**WORK INSTRUCTION:** Except for the pictures, reproduce the records word for word.

**MATERIAL FOR THIS EXERCISE:**
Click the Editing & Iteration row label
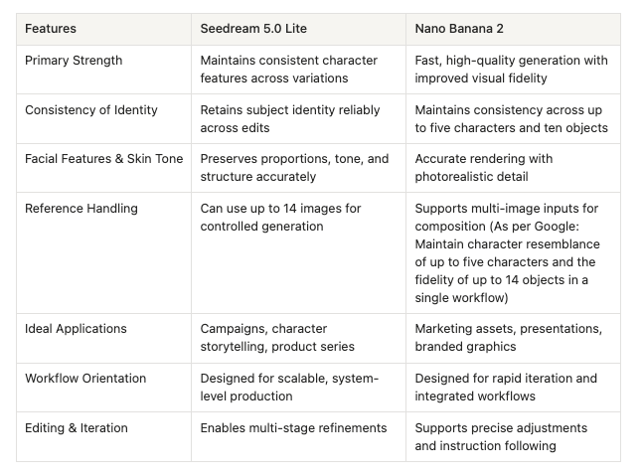This screenshot has width=643, height=475. pos(77,428)
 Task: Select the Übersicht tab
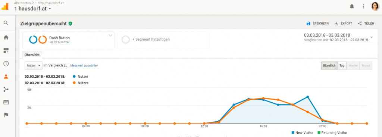[32, 55]
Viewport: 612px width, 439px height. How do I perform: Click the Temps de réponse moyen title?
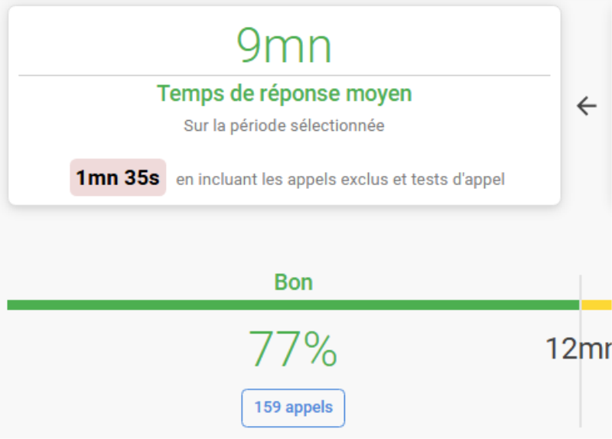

**SOLUTION FOR THIS EXERCISE:**
Click the Editing & Iteration row label
This screenshot has width=643, height=475. pos(77,428)
 Task: Select the Übersicht tab
[32, 55]
Viewport: 612px width, 439px height. How do I perform: Click the Temps de réponse moyen title?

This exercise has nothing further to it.